Sebagai kodrat, dengan diawali suatu keheranan maka keinginan untuk mengerti dominan tadi sejak masa kanak-kanak sudah tampak. Sang anak manusia melihat, mendengar, meraba-raba dan dengan akalnya ia mengerjakan fakta-fakta, menggolong-golongkan, menghubung-hubungkan dan menarik kesimpulan. Namun ia tidak puas dengan hanya menetapkan fakta itu. Karenanya fikirannya menyusun, mengatur, menghubungkan, mempersatukan bermacam-macam pengalaman dan mencoba mencari keterangannya. Dengan kata lain manusia tidak hanya mengerti bahwa “ini adalah demikian”, tetapi ia juga ingin mengerti “mengapa ini memang demikian adanya?”.
Lantas bagaimanakah caranya agar manusia dalam rangka mengejar pengetahuan itu tadi, yakni pengetahuan yang antara lain berupa “mengapa ini memang demikian adanya?”, bisa dilakukannya dengan cara mencintai kebijaksanaan ? Caranya, yaitu dengan menggunakan ciri-ciri berfikir filsafat demi tercapainya kebijaksanaan saat berfikir tentang obyek. Ciri-ciri itu terdiri dari: radikal, sistematis dan universal (Salam, 1995). Suriasumantri (1984:20-21) menyebut ciri-ciri ini dengan istilah menyeluruh, mendasar dan spekulatif.

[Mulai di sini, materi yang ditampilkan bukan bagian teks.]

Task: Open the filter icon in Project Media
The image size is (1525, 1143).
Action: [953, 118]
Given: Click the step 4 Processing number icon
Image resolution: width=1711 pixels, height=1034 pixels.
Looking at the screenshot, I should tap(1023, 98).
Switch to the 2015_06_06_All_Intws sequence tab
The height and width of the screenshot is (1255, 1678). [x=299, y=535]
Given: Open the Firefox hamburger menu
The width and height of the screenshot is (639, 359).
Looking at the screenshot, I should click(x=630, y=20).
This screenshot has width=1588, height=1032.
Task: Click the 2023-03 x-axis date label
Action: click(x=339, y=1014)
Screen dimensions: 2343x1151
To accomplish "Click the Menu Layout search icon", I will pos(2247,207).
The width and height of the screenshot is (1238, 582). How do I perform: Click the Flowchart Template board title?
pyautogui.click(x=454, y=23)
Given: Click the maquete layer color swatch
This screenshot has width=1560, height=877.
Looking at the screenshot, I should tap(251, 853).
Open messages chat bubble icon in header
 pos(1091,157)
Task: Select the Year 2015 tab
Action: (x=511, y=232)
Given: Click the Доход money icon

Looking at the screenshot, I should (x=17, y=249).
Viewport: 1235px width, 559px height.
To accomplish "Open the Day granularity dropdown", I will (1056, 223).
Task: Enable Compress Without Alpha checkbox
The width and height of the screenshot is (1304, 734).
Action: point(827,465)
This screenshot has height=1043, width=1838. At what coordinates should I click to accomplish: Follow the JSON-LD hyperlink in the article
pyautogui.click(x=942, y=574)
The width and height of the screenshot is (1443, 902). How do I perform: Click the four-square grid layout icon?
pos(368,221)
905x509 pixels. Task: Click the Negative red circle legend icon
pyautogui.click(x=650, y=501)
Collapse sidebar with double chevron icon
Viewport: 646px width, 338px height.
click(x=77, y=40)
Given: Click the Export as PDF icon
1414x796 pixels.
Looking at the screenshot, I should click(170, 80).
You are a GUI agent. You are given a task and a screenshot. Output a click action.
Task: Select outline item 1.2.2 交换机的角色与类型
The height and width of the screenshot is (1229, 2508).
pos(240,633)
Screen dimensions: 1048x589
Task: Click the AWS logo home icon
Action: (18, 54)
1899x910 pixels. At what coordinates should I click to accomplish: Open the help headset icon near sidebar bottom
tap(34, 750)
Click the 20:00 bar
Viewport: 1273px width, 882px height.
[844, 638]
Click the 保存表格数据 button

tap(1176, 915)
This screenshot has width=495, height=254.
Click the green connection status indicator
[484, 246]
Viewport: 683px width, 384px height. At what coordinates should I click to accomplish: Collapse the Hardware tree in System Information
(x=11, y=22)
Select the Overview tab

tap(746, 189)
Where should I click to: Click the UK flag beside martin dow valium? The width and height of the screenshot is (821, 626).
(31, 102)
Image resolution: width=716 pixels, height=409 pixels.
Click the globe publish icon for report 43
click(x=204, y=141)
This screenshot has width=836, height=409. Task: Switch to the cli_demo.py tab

Berfikir radikal berarti berfikir sampai keakar-akarnya, tidak tanggung-tanggung sampai kepada konsekuensinya yang terakhir. Berfikir sistematis yaitu berfikir logis yang bergerak selangkah demi selangkah dengan penuh kesadaran, dengan urutan yang bertanggung jawab dan saling hubungan yang teratur. Sementara berfikir universal yaitu berfikir secara non fragmentaris, tidak berfikir khusus, tidak terbatas pada bagian-bagian tertentu dari ada umum namun mencakup secara keseluruhan atas sesuatu obyek yang ditelaah. Dengan berfikir universal ini manusia diharapkan bisa menyerap secara keseluruhan apa yang ada pada alam semesta ini.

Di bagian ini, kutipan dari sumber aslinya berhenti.